### Data records
★ ★ ★

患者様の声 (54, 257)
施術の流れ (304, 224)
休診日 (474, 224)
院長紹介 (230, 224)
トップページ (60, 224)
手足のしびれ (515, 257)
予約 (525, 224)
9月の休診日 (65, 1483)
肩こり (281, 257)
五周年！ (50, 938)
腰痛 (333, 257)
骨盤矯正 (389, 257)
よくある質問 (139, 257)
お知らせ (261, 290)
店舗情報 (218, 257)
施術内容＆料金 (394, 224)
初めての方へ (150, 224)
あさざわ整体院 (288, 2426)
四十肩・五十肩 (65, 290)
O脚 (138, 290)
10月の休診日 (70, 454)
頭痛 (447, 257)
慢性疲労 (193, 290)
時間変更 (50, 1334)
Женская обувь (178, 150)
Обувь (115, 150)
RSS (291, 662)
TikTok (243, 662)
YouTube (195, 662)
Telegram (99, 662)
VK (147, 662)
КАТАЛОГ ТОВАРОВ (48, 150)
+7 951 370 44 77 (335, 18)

★ ★ ★

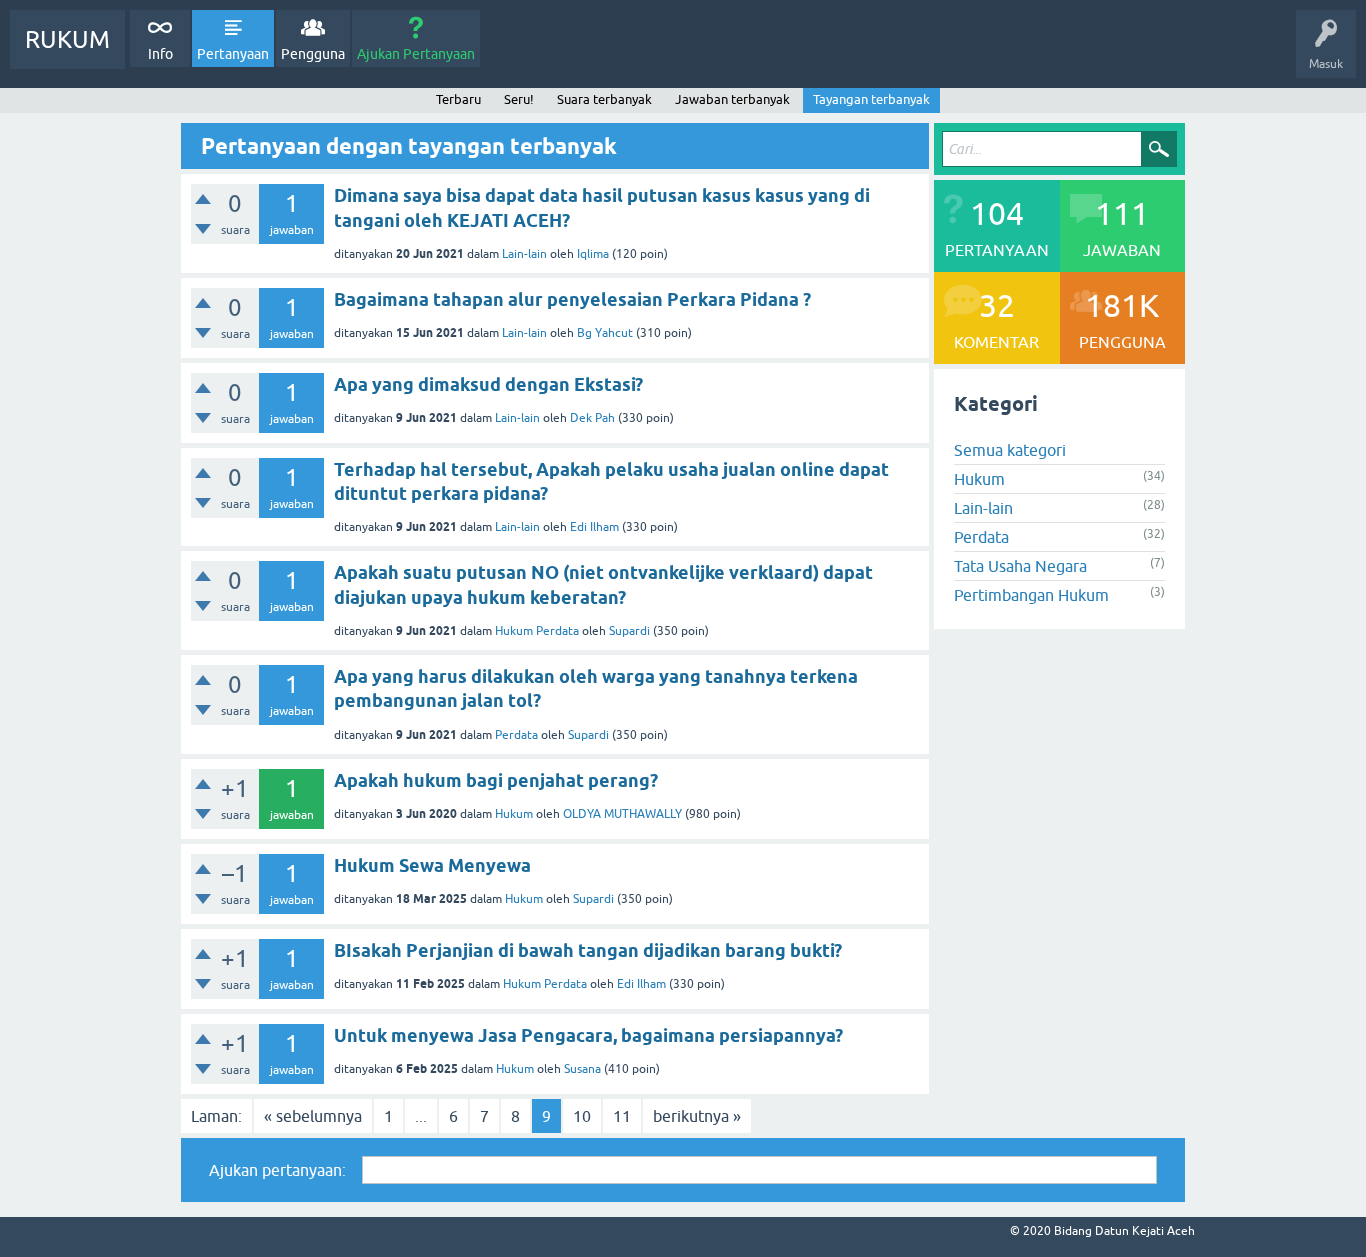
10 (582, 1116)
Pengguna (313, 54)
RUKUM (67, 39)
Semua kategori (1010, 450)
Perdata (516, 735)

★ ★ ★

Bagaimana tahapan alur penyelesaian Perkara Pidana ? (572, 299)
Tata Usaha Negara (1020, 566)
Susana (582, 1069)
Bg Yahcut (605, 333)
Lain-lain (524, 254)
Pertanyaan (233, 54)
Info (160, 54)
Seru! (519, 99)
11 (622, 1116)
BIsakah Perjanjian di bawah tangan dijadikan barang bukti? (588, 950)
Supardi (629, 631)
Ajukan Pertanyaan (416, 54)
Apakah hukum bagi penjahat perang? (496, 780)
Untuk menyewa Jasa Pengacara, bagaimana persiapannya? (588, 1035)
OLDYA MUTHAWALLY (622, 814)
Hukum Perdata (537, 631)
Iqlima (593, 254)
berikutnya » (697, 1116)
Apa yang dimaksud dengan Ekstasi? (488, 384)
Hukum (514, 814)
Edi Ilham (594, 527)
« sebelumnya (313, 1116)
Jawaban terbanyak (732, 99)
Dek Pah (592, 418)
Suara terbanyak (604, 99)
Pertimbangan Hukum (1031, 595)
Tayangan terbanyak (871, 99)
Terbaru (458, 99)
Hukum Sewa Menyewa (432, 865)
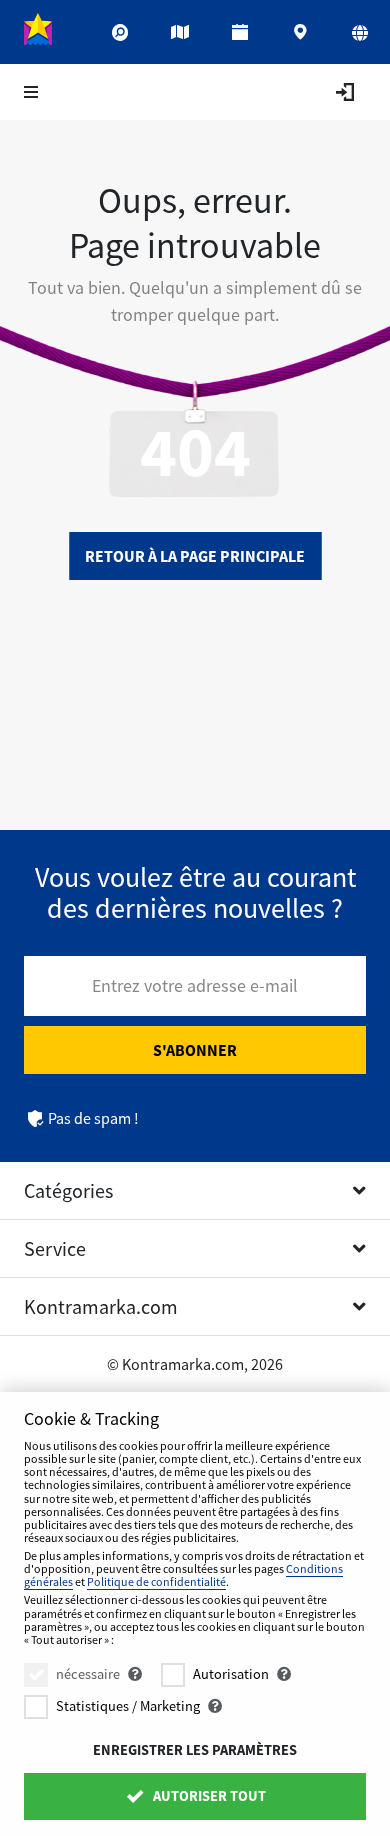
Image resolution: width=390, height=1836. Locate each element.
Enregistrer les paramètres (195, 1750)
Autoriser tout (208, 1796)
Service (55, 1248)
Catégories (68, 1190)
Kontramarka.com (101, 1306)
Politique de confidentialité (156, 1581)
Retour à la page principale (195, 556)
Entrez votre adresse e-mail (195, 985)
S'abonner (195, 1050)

★ ★ ★

### Work required
Write down exactly the span of lines above from the one containing "Image resolution: width=390, height=1836." to the one containing "Retour à la page principale (195, 556)", both ends included.

### Response to this task
Image resolution: width=390, height=1836. Locate each element.
Enregistrer les paramètres (195, 1750)
Autoriser tout (208, 1796)
Service (55, 1248)
Catégories (68, 1190)
Kontramarka.com (101, 1306)
Politique de confidentialité (156, 1581)
Retour à la page principale (195, 556)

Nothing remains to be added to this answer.